Por Eneida Roberta Bonanza
Há um movimento silencioso nas cidades e dentro de nós: um retorno. Depois de séculos erguendo paredes entre o corpo e o chão, entre a mente e o vento, algo em nós se lembra. Lembra do cheiro de terra molhada depois da chuva, do sol que acende o metabolismo, da água que costura a pele por dentro, das árvores que respiram por nós quando esquecemos de respirar direito. Esse retorno à natureza não é apenas nostalgia romântica; é um gesto radical de saúde, um reposicionamento existencial. É uma decisão: voltar a viver em condições compatíveis com a nossa biologia — e com a nossa história mais antiga, que começou ao ar livre.
Do ponto de vista científico, essa escolha tem fundamento sólido. O contato com áreas verdes está associado à redução de ansiedade e depressão, melhora do bem-estar e até menor risco de distúrbios psiquiátricos comuns.

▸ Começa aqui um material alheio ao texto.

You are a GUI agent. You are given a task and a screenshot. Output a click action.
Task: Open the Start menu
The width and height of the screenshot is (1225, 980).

Ambientes naturais não são apenas “bonitos”: eles regulam sistemas fisiológicos, reduzem níveis de cortisol, reorganizam ritmos cardíacos e restauram o sistema nervoso.
Mas a reconexão com a natureza não vive apenas nos parques. Ela começa nos hábitos diários: acordar com luz natural, mover o corpo, comer comida viva que carregue a memória do solo, dormir em coerência com a noite. É aqui que entra a epigenética — o campo que estuda como fatores ambientais e comportamentais modulam a expressão dos nossos genes sem alterar a sequência do DNA. Em termos simples: hábitos constroem contextos internos que “conversam” com o genoma, afinando ou desafinando a orquestra de genes que tocam a nossa saúde.

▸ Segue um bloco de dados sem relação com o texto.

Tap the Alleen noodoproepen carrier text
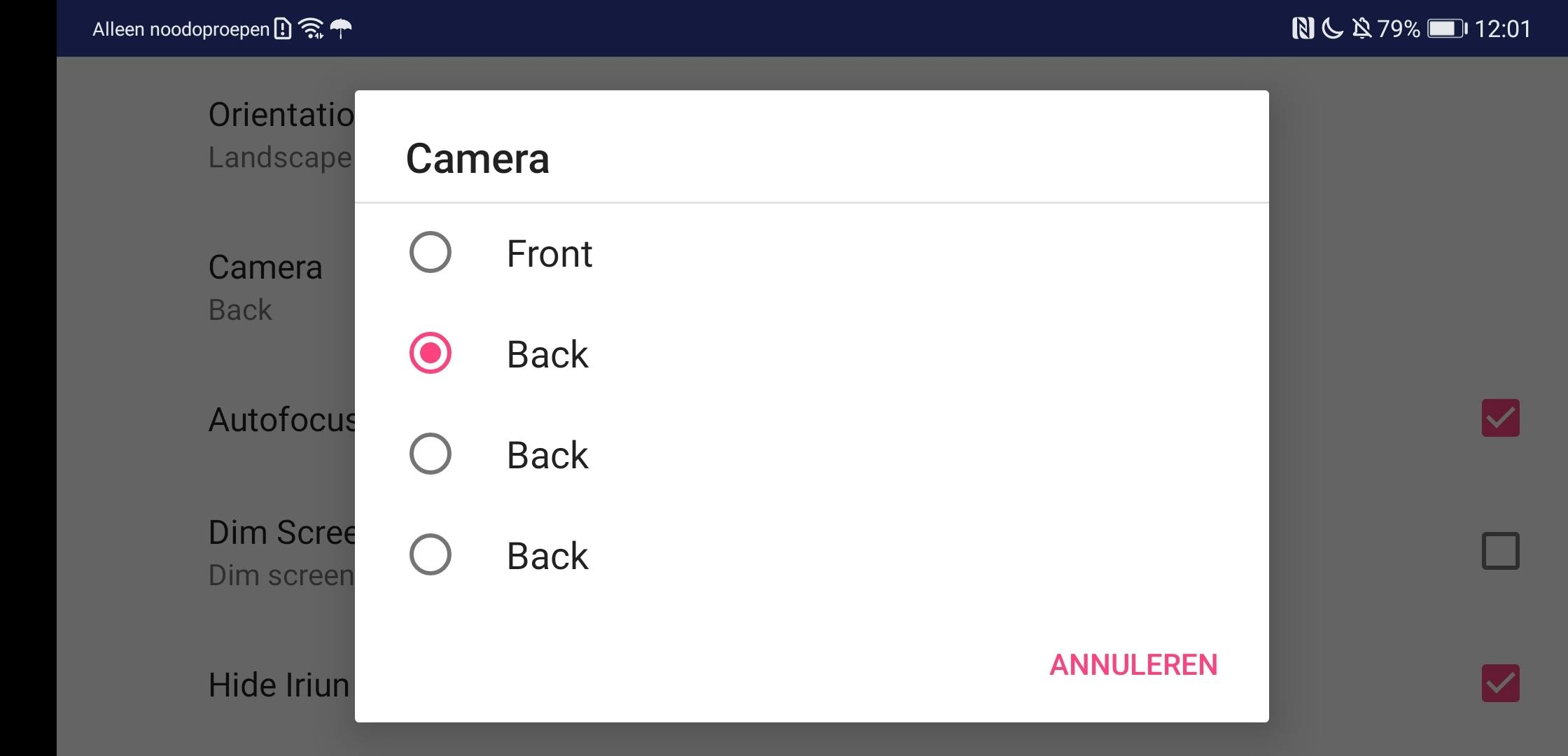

É por isso que se tem dito que os nossos hábitos podem “silenciar” ou “ativar” genes relacionados a riscos e proteções. O corpo lê o ambiente que criamos para ele e responde.
Na alimentação, o mesmo princípio. Comer é também escrever — com moléculas — notas de harmonia ou dissonância sobre a partitura do genoma. O que escolhemos colocar diariamente no prato pode favorecer caminhos de equilíbrio, vitalidade e longevidade.
Importa dizer: epigenética não é milagre, nem anula a importância da nossa genética. O que ela nos oferece é uma ponte entre o que recebemos e o que podemos construir.
Talvez por isso o chamado contemporâneo não seja apenas “voltar” à natureza, mas reaprender com ela. A árvore ensina enraizamento e flexibilidade; o rio, movimento com entrega; a terra, paciência; o céu, amplitude.
No cotidiano, podemos traduzir essas metáforas em práticas simples e potentes:
– Luz da manhã por 5–15 minutos.
– Movimento diário ao ar livre.
– Alimentação rica em plantas e natureza viva.
– Pausas de respiração consciente.
– Sono alinhado ao ritmo da noite.
No âmbito coletivo, planejar cidades com acesso a espaços verdes é estratégia de saúde. A natureza, incorporada ao desenho urbano, deixa de ser cenário e volta a ser sistema de suporte à vida.
Reconectar-se à natureza é reconectar-se ao corpo que somos: pele e sistema nervoso nascendo da mesma origem embrionária, pulmões que lembram florestas, sangue que escuta a gravidade, ritmos que se afinam com o nascer e o pôr do sol.
Se eu pudesse condensar tudo isso num convite, seria assim:
Escolha hábitos que contem histórias bonitas ao seu genoma.
Dê ao seu corpo as condições de lembrar-se do que ele já sabe: que somos natureza em trânsito.